History repeating in the USA
An excerpt from
They Thought They Were Free
The Germans, 1933-45
“What no one seemed to notice,” said a colleague of mine, a philologist, “was the ever widening gap, after 1933, between the government and the people. Just think how very wide this gap was to begin with, here in Germany. And it became always wider. You know, it doesn’t make people close to their government to be told that this is a people’s government, a true democracy, or to be enrolled in civilian defense, or even to vote. All this has little, really nothing, to do with knowing one is governing.
What happened here was the gradual habituation of the people, little by little, to being governed by surprise; to receiving decisions deliberated in secret; to believing that the situation was so complicated that the government had to act on information which the people could not understand, or so dangerous that, even if the people could not understand it, it could not be released because of national security. And their sense of identification with Hitler, their trust in him, made it easier to widen this gap and reassured those who would otherwise have worried about it.”
The Enabling Act, 1933. Hitler, Germany.
The 2012 NDAA, Obama, The United States of America.
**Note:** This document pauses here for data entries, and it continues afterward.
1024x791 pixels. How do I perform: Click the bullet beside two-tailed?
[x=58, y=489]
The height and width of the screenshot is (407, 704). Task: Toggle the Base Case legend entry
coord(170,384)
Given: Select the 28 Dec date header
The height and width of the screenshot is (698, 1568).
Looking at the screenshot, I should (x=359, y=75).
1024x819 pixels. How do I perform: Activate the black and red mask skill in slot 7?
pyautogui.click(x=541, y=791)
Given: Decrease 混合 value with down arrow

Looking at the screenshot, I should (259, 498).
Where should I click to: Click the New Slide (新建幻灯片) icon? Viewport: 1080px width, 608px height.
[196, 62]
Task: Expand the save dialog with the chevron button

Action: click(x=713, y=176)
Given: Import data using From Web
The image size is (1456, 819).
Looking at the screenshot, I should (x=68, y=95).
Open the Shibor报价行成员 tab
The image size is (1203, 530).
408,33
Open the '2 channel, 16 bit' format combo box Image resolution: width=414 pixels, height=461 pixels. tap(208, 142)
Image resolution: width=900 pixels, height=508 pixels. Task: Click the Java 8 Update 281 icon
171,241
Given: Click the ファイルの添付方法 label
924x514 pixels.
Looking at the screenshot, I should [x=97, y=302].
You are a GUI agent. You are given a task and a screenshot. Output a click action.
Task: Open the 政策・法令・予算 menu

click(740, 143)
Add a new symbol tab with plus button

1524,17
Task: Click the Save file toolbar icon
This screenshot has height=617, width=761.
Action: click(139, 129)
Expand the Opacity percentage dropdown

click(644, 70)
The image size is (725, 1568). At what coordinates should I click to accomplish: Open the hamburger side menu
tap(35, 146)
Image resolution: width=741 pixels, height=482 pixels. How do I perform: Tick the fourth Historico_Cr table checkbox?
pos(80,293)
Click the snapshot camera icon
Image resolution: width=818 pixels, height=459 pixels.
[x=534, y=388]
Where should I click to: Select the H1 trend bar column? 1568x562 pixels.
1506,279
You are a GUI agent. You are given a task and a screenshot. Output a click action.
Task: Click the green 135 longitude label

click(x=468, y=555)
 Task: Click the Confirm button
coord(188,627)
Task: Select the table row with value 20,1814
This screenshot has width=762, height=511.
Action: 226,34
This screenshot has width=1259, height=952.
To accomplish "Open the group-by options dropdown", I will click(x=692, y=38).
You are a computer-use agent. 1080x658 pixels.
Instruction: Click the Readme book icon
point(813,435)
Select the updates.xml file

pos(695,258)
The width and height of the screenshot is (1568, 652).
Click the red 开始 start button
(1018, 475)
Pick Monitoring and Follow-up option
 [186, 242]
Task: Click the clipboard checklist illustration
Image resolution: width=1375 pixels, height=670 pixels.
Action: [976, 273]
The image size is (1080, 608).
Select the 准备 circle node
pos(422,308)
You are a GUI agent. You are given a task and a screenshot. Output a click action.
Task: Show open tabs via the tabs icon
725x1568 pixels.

CC: I’ve been thinking about the chilling effect of fear in societies where surveillance becomes pervasive and governments seize the power to harass and punish those who criticize the governments’ actions. I read a fascinating book, In the Garden of Beasts, by Erik Larson, and he talks a lot about the effect on German society of the Nazi ascension to power:
“Germans grew reluctant to stay in communal ski lodges, fearing they might talk in their sleep. They postponed surgeries because of the lip-loosening effects of anesthetic. Dreams reflected the ambient anxiety. One German dreamed that an SA man came to his home and opened the door to his oven, which then repeated every negative remark the household had made against the government.”
― Erik Larson, In the Garden of Beasts: Love, Terror, and an American Family in Hitler’s Berlin
Comment from EoC at Salon.com: “We know how this ends, don’t we? Death camps and mass graves.”